Fantastic Beasts follows the exploits of Newt Scamander (Eddie Redmayne), a name most Harry Potter fans know from the textbook he penned that was used by Hogwarts students. Scamander travels to the United States with a suitcase full of endangered magical creatures, arriving in New York during a period of relative turmoil. The local wizarding community is on the cusp of a massive conflict with no-maj’s (the American term for muggle), all while the sinister Gellert Grindelwald is on the loose. Scamander happens upon a disgraced former Auror, Tina Goldstein, who he enlists to help him on his mission to track down his escaped creatures.
It all seems like a solid foundation for a compelling story, especially given that J.K. Rowling wrote the screenplay. What we get instead is two plus hours of a paper-thin story, and characters to match. Whereas the original Potter novels gave us a substantial amount of insight into the likes of Harry, Ron, and Hermione, we pick up Newt Scamander’s arc far past his formative years. When he arrives in Manhattan with his magic suitcase, it’s hard to shake the feeling that we’re being thrown into the middle of a story missing its first act.
There were of course notable highlights throughout. Setting the story in Prohibition-era New York City gives us Rowling’s Wizarding World in an entirely new context, and for the most part it works wonderfully. But as Forbes notes in their own review, “the present tense narrative isn’t as compelling as its worldbuilding.” This is both a product of the poorly paced story, and the intriguing new world presented to us by the film.
For the story, we get a collection of stops and starts. Most of the early narrative is focused on Newt tracking down creatures that escaped from his suitcase, set to an awkwardly shoehorned-in conflict involving pseudo-villain Percival Graves (Colin Farrell).
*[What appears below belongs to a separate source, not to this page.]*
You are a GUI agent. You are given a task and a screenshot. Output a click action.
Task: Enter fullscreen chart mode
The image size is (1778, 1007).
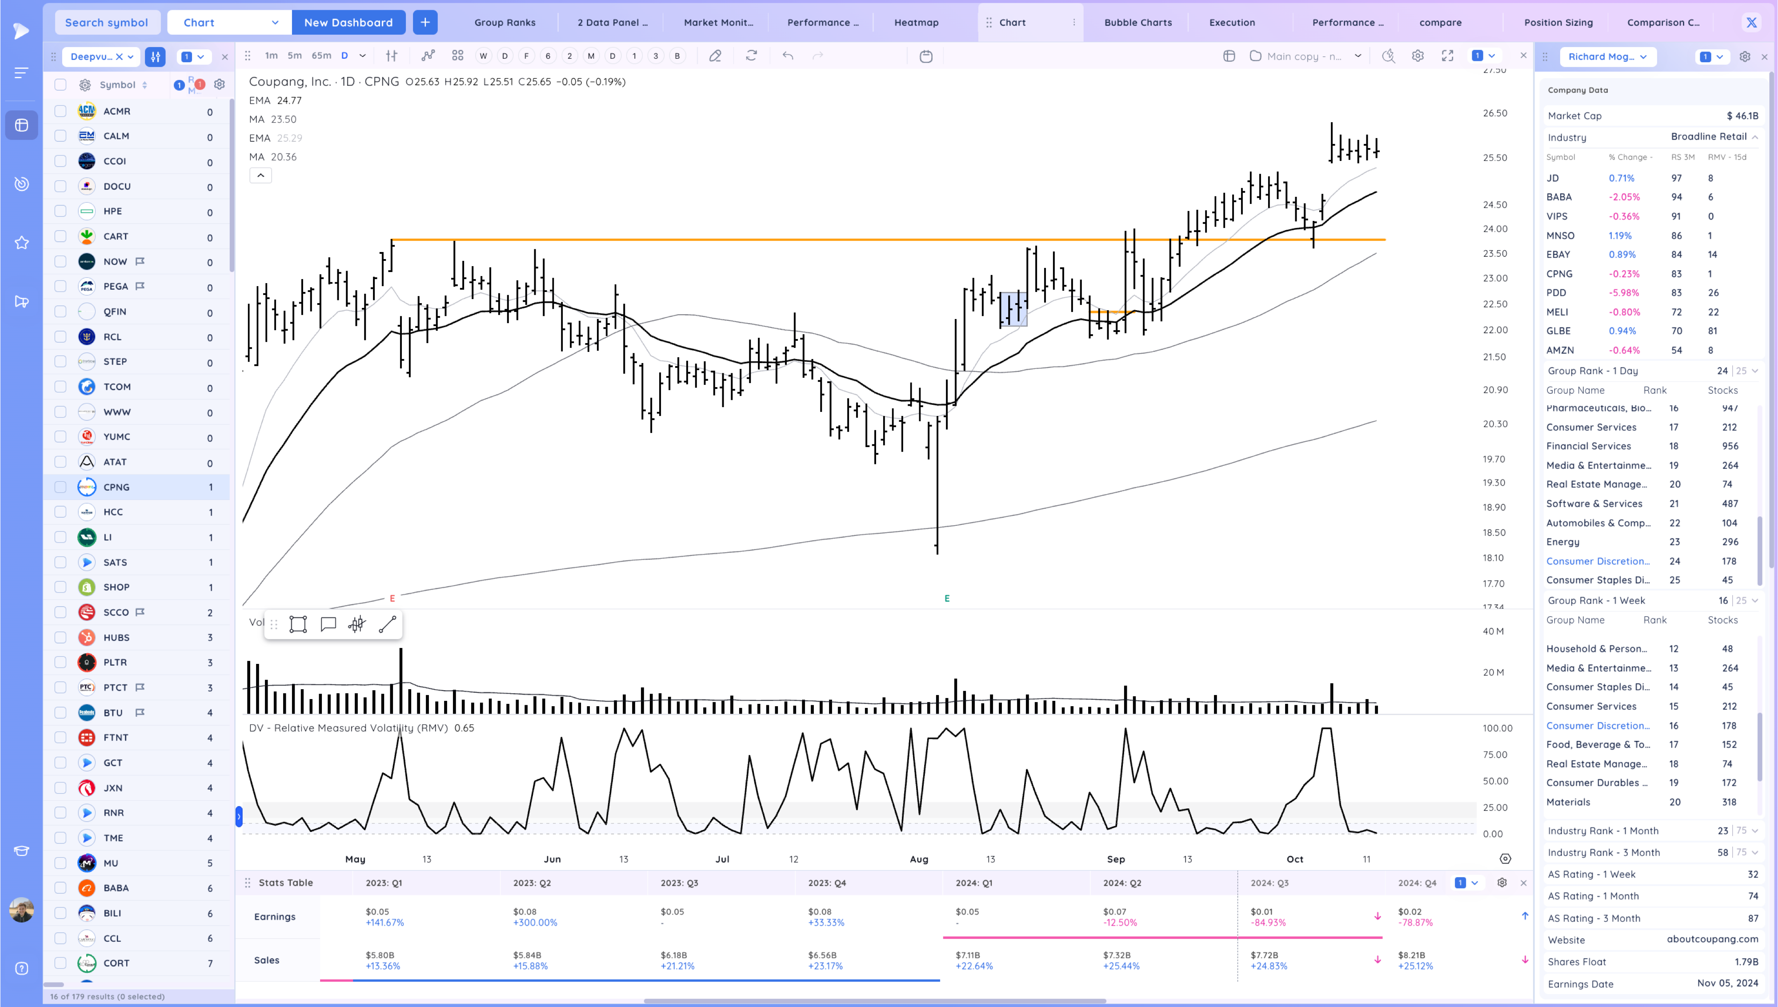tap(1447, 56)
We get brief peeks inside America’s wizarding community along the way, many of which feel tragically brief each time we’re thrown back into the comparatively stilted story.
We’re not looking for Fantastic Beasts to exist on the same narrative level as something like Arrival. That said, the film still feels less like a well-constructed return to a beloved franchise, and more like your run-of-the-mill studio cash-grab. It would be one thing if Fantastic Beasts and Where to Find Them was a one-off event, designed to give fans a brand new place to enjoy their favorite franchise. The studio’s long-term plans though make it tough to not question the intentions of all involved.
The Harry Potter franchise as a whole is incredible. At its core, it’s a compelling good versus evil narrative, featuring a cadre of diverse and interesting characters. Knowing that, Fantastic Beasts simply isn’t a movie that measures up to that legacy. Tina (Katherine Waterston), is little more than a plot device used to move the story forward. Tina’s sister, Queenie, is relegated to being a default love interest for no-maj Jake Kowalski. Even our main protagonist, Newt Scamander, is barely fleshed out, in a clear move by the film to save the real character development for one of the four upcoming sequels.
Honestly, the idea of four more sequels is damn near exhausting. We want to be excited for the first collection of new Harry Potter stories in over a decade; we really do. There’s a huge crossover appeal that can’t be ignored, and Warner Bros. is well aware. But the fact that it’s a Harry Potter movie isn’t enough to make Fantastic Beasts interesting. More than that, it struggles to justify its own existence, and it’s not difficult to see that.
That all being said, most early reviews seem to disagree with our own appraisal. Rotten Tomatoes currently has the film hovering around a 94% positive rating, with critical consensus calling it “a spinoff that dazzles with franchise-building magic all its own.” Ultimately it’s up to you to make the call. For our own viewing, the magic was decidedly forced.